▶ [Saved data entries]
▼

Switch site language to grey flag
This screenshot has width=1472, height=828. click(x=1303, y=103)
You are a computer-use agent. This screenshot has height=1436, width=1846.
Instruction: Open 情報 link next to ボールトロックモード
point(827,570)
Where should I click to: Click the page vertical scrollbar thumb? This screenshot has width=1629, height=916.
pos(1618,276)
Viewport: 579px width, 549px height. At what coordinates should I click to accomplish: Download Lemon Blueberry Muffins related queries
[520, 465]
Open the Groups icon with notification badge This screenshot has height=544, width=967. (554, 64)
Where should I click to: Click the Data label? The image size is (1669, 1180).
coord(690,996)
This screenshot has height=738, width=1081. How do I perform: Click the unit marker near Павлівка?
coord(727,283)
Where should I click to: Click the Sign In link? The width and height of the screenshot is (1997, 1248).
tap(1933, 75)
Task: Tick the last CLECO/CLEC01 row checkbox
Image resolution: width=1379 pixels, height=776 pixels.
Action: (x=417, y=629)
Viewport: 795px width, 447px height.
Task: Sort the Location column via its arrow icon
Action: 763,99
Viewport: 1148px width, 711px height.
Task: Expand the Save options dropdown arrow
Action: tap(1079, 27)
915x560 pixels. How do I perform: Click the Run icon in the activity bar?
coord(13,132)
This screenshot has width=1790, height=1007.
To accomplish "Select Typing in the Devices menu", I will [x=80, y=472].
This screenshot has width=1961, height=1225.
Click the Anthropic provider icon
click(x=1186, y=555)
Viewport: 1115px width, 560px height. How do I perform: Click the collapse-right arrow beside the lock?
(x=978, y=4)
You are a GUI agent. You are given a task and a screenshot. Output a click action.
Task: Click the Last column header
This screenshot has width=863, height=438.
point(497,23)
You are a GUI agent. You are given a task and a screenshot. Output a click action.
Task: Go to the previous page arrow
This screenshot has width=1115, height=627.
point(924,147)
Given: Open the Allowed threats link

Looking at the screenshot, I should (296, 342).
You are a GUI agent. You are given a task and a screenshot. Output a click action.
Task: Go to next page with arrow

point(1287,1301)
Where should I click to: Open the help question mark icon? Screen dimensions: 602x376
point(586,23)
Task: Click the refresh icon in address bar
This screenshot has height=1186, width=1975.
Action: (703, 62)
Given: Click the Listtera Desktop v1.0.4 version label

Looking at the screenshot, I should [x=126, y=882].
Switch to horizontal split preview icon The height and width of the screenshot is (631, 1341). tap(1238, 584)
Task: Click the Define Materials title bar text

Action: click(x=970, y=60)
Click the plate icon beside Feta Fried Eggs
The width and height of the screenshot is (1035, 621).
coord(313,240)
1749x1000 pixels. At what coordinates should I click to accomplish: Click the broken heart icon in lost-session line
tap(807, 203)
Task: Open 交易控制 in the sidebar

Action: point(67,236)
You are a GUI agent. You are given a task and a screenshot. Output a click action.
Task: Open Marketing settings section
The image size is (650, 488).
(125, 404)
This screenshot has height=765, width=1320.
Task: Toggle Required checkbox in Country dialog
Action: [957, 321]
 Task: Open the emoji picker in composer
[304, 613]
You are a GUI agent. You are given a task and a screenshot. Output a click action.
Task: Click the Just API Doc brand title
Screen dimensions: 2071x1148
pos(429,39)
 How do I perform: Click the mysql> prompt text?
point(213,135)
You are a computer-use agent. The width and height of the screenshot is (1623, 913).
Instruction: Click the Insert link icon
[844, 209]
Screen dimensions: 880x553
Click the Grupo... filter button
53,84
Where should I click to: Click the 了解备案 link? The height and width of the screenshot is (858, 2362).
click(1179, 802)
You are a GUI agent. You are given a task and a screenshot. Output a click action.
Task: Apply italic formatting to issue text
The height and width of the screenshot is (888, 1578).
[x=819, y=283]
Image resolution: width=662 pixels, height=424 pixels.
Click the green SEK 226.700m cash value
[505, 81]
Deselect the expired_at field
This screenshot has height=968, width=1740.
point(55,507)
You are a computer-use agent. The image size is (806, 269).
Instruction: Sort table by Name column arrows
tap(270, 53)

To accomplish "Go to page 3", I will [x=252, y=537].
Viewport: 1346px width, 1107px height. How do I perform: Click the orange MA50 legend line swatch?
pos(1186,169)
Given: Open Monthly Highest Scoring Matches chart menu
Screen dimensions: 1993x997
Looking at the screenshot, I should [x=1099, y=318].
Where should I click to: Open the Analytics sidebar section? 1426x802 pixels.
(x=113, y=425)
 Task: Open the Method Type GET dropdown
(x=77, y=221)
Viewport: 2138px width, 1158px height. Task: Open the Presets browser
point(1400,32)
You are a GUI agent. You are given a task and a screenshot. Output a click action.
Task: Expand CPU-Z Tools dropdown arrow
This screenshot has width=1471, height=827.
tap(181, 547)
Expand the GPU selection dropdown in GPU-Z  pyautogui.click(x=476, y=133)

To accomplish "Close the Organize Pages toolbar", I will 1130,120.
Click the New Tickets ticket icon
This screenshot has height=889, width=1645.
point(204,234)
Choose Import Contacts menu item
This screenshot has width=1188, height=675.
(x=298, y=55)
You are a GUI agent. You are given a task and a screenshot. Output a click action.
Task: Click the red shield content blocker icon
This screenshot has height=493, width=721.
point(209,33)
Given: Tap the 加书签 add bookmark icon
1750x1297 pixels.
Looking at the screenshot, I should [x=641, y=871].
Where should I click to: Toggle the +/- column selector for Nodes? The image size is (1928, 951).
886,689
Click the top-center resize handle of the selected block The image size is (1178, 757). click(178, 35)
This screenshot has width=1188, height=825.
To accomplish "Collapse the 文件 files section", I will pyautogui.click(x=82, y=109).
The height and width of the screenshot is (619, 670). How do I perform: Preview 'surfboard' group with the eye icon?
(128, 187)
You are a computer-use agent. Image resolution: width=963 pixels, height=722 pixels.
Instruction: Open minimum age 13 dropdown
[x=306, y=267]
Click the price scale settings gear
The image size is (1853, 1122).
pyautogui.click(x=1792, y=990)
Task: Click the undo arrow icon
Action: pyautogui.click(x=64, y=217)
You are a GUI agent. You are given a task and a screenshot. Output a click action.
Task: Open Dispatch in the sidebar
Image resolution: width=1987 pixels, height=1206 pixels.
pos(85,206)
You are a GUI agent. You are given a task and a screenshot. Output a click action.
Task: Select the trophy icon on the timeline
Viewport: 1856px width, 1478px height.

▲

▶ [ASSIGNED TASK] All of the entries must be printed again exactly as given.

▶ [SOLUTION]
Switch site language to grey flag
This screenshot has width=1472, height=828. click(x=1303, y=103)
You are a computer-use agent. This screenshot has height=1436, width=1846.
Instruction: Open 情報 link next to ボールトロックモード
point(827,570)
Where should I click to: Click the page vertical scrollbar thumb? This screenshot has width=1629, height=916.
pos(1618,276)
Viewport: 579px width, 549px height. At what coordinates should I click to accomplish: Download Lemon Blueberry Muffins related queries
[520, 465]
Open the Groups icon with notification badge This screenshot has height=544, width=967. (554, 64)
Where should I click to: Click the Data label? The image size is (1669, 1180).
coord(690,996)
This screenshot has height=738, width=1081. How do I perform: Click the unit marker near Павлівка?
coord(727,283)
Where should I click to: Click the Sign In link? The width and height of the screenshot is (1997, 1248).
tap(1933, 75)
Task: Tick the last CLECO/CLEC01 row checkbox
Image resolution: width=1379 pixels, height=776 pixels.
Action: (x=417, y=629)
Viewport: 795px width, 447px height.
Task: Sort the Location column via its arrow icon
Action: 763,99
Viewport: 1148px width, 711px height.
Task: Expand the Save options dropdown arrow
Action: tap(1079, 27)
915x560 pixels. How do I perform: Click the Run icon in the activity bar?
coord(13,132)
This screenshot has width=1790, height=1007.
To accomplish "Select Typing in the Devices menu", I will [x=80, y=472].
This screenshot has width=1961, height=1225.
Click the Anthropic provider icon
click(x=1186, y=555)
Viewport: 1115px width, 560px height. How do I perform: Click the collapse-right arrow beside the lock?
(x=978, y=4)
You are a GUI agent. You are given a task and a screenshot. Output a click action.
Task: Click the Last column header
This screenshot has width=863, height=438.
point(497,23)
You are a GUI agent. You are given a task and a screenshot. Output a click action.
Task: Go to the previous page arrow
This screenshot has width=1115, height=627.
point(924,147)
Given: Open the Allowed threats link

Looking at the screenshot, I should (296, 342).
You are a GUI agent. You are given a task and a screenshot. Output a click action.
Task: Go to next page with arrow

point(1287,1301)
Where should I click to: Open the help question mark icon? Screen dimensions: 602x376
point(586,23)
Task: Click the refresh icon in address bar
This screenshot has height=1186, width=1975.
Action: (703, 62)
Given: Click the Listtera Desktop v1.0.4 version label

Looking at the screenshot, I should [x=126, y=882].
Switch to horizontal split preview icon The height and width of the screenshot is (631, 1341). tap(1238, 584)
Task: Click the Define Materials title bar text

Action: click(x=970, y=60)
Click the plate icon beside Feta Fried Eggs
The width and height of the screenshot is (1035, 621).
coord(313,240)
1749x1000 pixels. At what coordinates should I click to accomplish: Click the broken heart icon in lost-session line
tap(807, 203)
Task: Open 交易控制 in the sidebar

Action: point(67,236)
You are a GUI agent. You are given a task and a screenshot. Output a click action.
Task: Open Marketing settings section
The image size is (650, 488).
(125, 404)
This screenshot has height=765, width=1320.
Task: Toggle Required checkbox in Country dialog
Action: [957, 321]
 Task: Open the emoji picker in composer
[304, 613]
You are a GUI agent. You are given a task and a screenshot. Output a click action.
Task: Click the Just API Doc brand title
Screen dimensions: 2071x1148
pos(429,39)
 How do I perform: Click the mysql> prompt text?
point(213,135)
You are a computer-use agent. The width and height of the screenshot is (1623, 913).
Instruction: Click the Insert link icon
[844, 209]
Screen dimensions: 880x553
Click the Grupo... filter button
53,84
Where should I click to: Click the 了解备案 link? The height and width of the screenshot is (858, 2362).
click(1179, 802)
You are a GUI agent. You are given a task and a screenshot. Output a click action.
Task: Apply italic formatting to issue text
The height and width of the screenshot is (888, 1578).
[x=819, y=283]
Image resolution: width=662 pixels, height=424 pixels.
Click the green SEK 226.700m cash value
[505, 81]
Deselect the expired_at field
This screenshot has height=968, width=1740.
point(55,507)
You are a computer-use agent. The image size is (806, 269).
Instruction: Sort table by Name column arrows
tap(270, 53)

To accomplish "Go to page 3", I will [x=252, y=537].
Viewport: 1346px width, 1107px height. How do I perform: Click the orange MA50 legend line swatch?
pos(1186,169)
Given: Open Monthly Highest Scoring Matches chart menu
Screen dimensions: 1993x997
Looking at the screenshot, I should [x=1099, y=318].
Where should I click to: Open the Analytics sidebar section? 1426x802 pixels.
(x=113, y=425)
 Task: Open the Method Type GET dropdown
(x=77, y=221)
Viewport: 2138px width, 1158px height. Task: Open the Presets browser
point(1400,32)
You are a GUI agent. You are given a task and a screenshot. Output a click action.
Task: Expand CPU-Z Tools dropdown arrow
This screenshot has width=1471, height=827.
tap(181, 547)
Expand the GPU selection dropdown in GPU-Z  pyautogui.click(x=476, y=133)

To accomplish "Close the Organize Pages toolbar", I will 1130,120.
Click the New Tickets ticket icon
This screenshot has height=889, width=1645.
point(204,234)
Choose Import Contacts menu item
This screenshot has width=1188, height=675.
(x=298, y=55)
You are a GUI agent. You are given a task and a screenshot. Output a click action.
Task: Click the red shield content blocker icon
This screenshot has height=493, width=721.
point(209,33)
Given: Tap the 加书签 add bookmark icon
1750x1297 pixels.
Looking at the screenshot, I should [x=641, y=871].
Where should I click to: Toggle the +/- column selector for Nodes? The image size is (1928, 951).
886,689
Click the top-center resize handle of the selected block The image size is (1178, 757). click(178, 35)
This screenshot has width=1188, height=825.
To accomplish "Collapse the 文件 files section", I will pyautogui.click(x=82, y=109).
The height and width of the screenshot is (619, 670). How do I perform: Preview 'surfboard' group with the eye icon?
(128, 187)
You are a computer-use agent. Image resolution: width=963 pixels, height=722 pixels.
Instruction: Open minimum age 13 dropdown
[x=306, y=267]
Click the price scale settings gear
The image size is (1853, 1122).
pyautogui.click(x=1792, y=990)
Task: Click the undo arrow icon
Action: pyautogui.click(x=64, y=217)
You are a GUI agent. You are given a task and a screenshot. Output a click action.
Task: Open Dispatch in the sidebar
Image resolution: width=1987 pixels, height=1206 pixels.
pos(85,206)
You are a GUI agent. You are given a task and a screenshot. Output a click action.
Task: Select the trophy icon on the timeline
Viewport: 1856px width, 1478px height.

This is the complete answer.